Israel, refusing to take direct responsibility for the shelling of school housing displaced civilians in Gaza, has said it will investigate the incident.
This comes after the US and UN condemned the overnight ambush, which reportedly killed at least 16. Faced with the mounting criticism, Israel said its military was only responding to mortar rounds launched from near the school.
"We have a policy – we don't target civilians", a government spokesman, Mark Regev told BBC.
"We will investigate that, and if we find that it was errant fire from Israel I'm sure we will apologise," Regev said while speaking during the Newsnight program.

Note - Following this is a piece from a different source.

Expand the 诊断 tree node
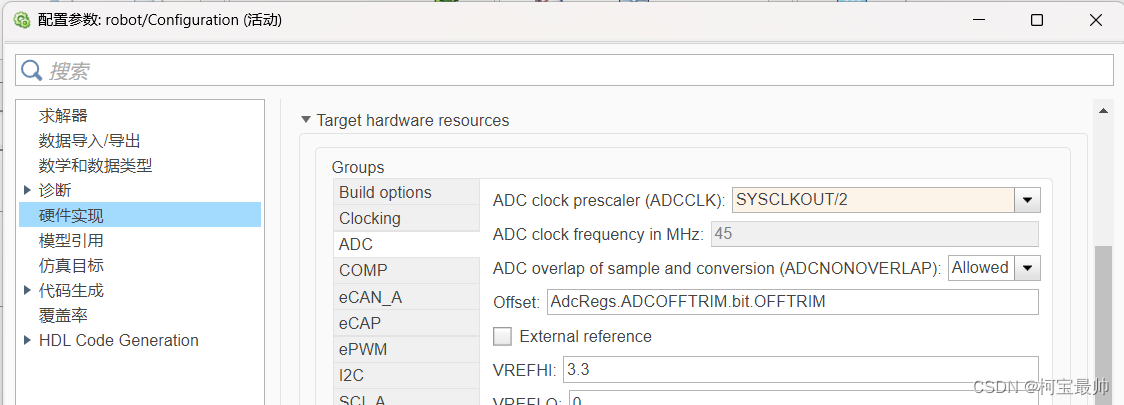The image size is (1124, 405). (x=27, y=191)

"It's not clear to us that it was our fire but we know for a fact there was hostile fire on our people from the vicinity of the school," he said adding that Hamas were in fact, hiding weapons in those civilian facilities and UN shelters.
"We don't want to hurt innocent Gaza civilians. That's not our desire".

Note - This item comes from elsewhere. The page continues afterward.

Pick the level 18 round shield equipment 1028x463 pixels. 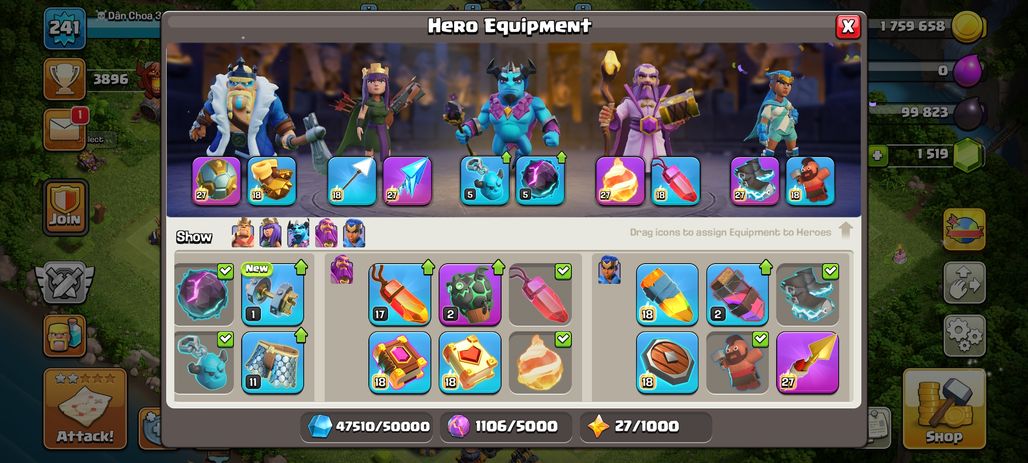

Immediately after the deadly attack on the UN school in Gaza on Wednesday morning, the United Nations declared "enough is enough".
UN Deputy Secretary-General Jan Eliasson noted that with 1.8 million people living in the area, the size he described as equal to Detroit and Philadelphia, there was nowhere for people to flee the war that has killed about 1,360 Palestinians – most of them civilians.
"This is a moment where you really have to say 'enough is enough' and you have to search for the right words to convince those who have the power to stop this," Eliasson told reporters at the United Nations.
While Israel claims to regularly warn residents through phone calls, text messages, leaflets and dud missiles launched on their roofs to prepare them for an impending missile attack, United Nations argued that there is simply no place for such a large number of people to go.
"Where do they go? There's very few places to go in Gaza," Eliasson noted.
More than 100 Palestinians were killed on Wednesday alone in the three-week-old war that shows no sign of respite.
UN Secretary-General Ban Ki-moon was also quick to react to the attack calling it "unjustifiable."
"It demands accountability and justice," he said speaking in Costa Rica on Wednesday.
"Nothing is more shameful than attacking sleeping children," he added
Senior UN aid official John Ging told reporters in New York that this was the fifth UN school sheltering civilians that has been shelled during the 23-day conflict.
"If this were a conflict elsewhere in the world they would at least have the option of crossing borders and seeking sanctuary in neighbouring countries. They don't have that option," Ging said.